● **Task directions**
Would you extract the whole listing below and retype it exactly?

===== Material to process =====

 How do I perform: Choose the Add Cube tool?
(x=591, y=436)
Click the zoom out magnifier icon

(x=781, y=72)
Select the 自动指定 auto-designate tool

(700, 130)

=====

● **Solution to this exercise**
 How do I perform: Choose the Add Cube tool?
(x=591, y=436)
Click the zoom out magnifier icon

(x=781, y=72)
Select the 自动指定 auto-designate tool

(700, 130)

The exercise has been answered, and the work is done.